Said guard Jermon Bushrod: “We barely executed. I’ve got to take a good, hard look in the mirror at myself and figure out what the hell I’m going to do to get myself back on track.”
And what about Jarvis Landry, who hides his thoughts like a first-time poker player sitting down at a table of pros?
“They need to, they need to, they need to get better,” Landry said.
Maybe it’s the venue. The Dolphins have lost three of their four games played in Wembley Stadium, and for the second occasion in three years, the visit was disastrous.
The last time the Dolphins played here, the Dolphins stunk it up, and Joe Philbin lost his job the following day.
Gase isn’t going anywhere — anytime soon.
Sunday’s latest embarrassment showed that Gase was right. His offense is “garbage.”
But it’s worst than that. For all the grief Philbin rightfully took throughout three and a half forgettable seasons in Miami, the Dolphins’ offense was never this bad.
They have scored 25 points in three games. The fewest a Philbin-led offense ever managed in Miami was 31.
It was the first time the Dolphins (1-2) have been shutout in nearly four years.
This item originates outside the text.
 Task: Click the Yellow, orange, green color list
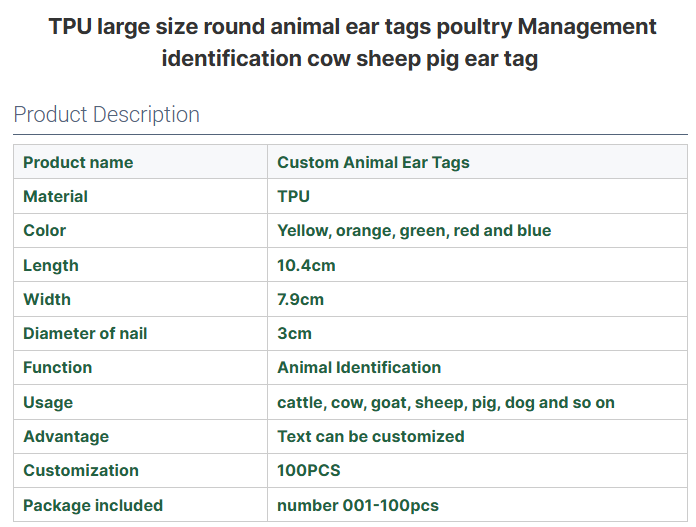tap(414, 230)
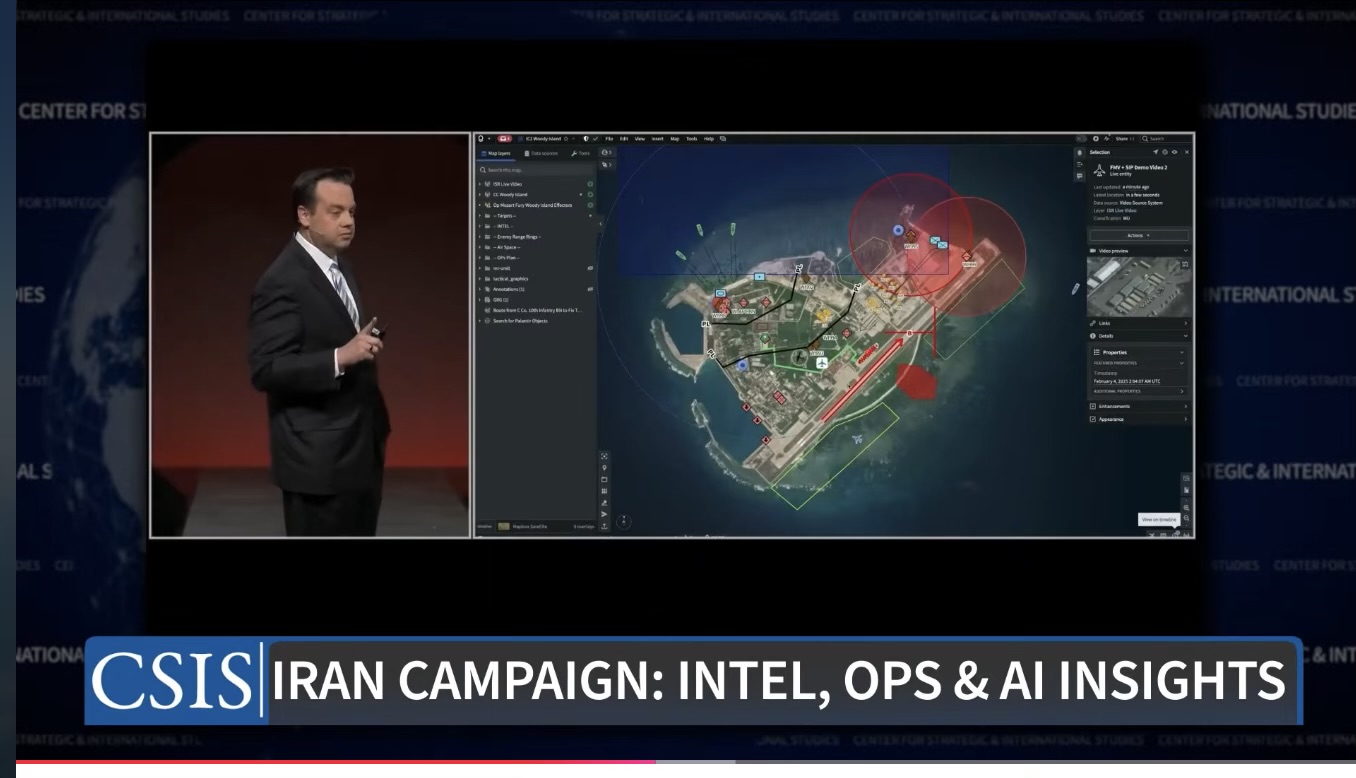Close the Selection panel
Screen dimensions: 1356x778
click(1187, 152)
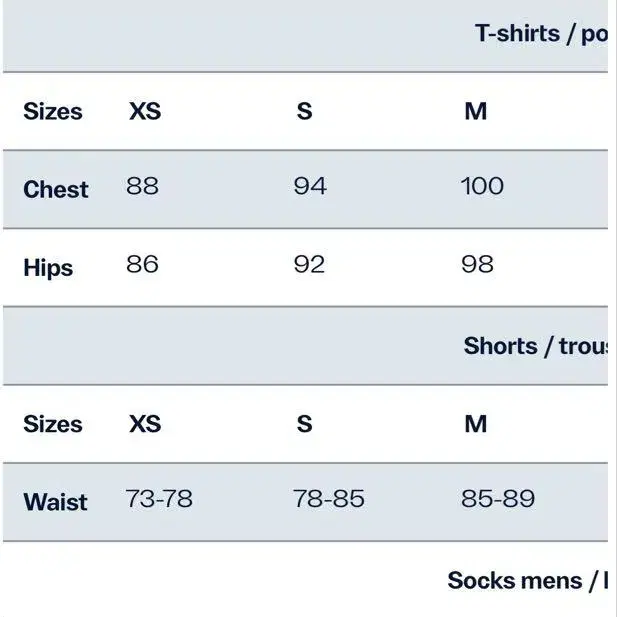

And it’s time to wonder: Did the Dolphins make a $10 million mistake?
Quarterback Jay Cutler has been completely lost the past two weeks. On Sunday, he completed 20 of 28 passes for a ghastly 164 yards and an even more dreadful interception.
The first half was simply awful.
Cutler threw a pick in the end zone (his eighth in the past five seasons, according to ESPN Stats & Info, tied for fourth-most in football).
Yet another kicker missed a field goal against the Dolphins (it has happened four times in three games).
The teams combined for 11 penalties and five punts.
And the Dolphins sideline was angry. Gase spiked whatever was in his hands after a conversation with Cutler. Fox caught London native Jay Ajayi shouting after a failed Dolphins drive.
The second half? Even worse. Just 65 of their 186 total yards came after intermission.
The defense did its job, keeping Saints quarterback Drew Brees largely in check. The offense let that side of the ball down, Bushrod said.
“We’re not doing anything to help any situation,” he continued. “We don’t score early. We can’t keep shooting ourselves in the foot with the penalties. We can’t keep having negative plays. They did a hell of a job up there.”
The symbolism was rich in the layout of the Dolphins’ locker room. A physical room divided the offensive and defensive players. Players on both sides of the ball talked about being unified Sunday, and no one threw anyone else under the bus.
But there are 13 more games to go. If the offense keeps playing like this, issues aren’t just likely, they’re inevitable.
“They’ve been carrying us for the last couple of weeks, and we haven’t responded,” Bushrod said.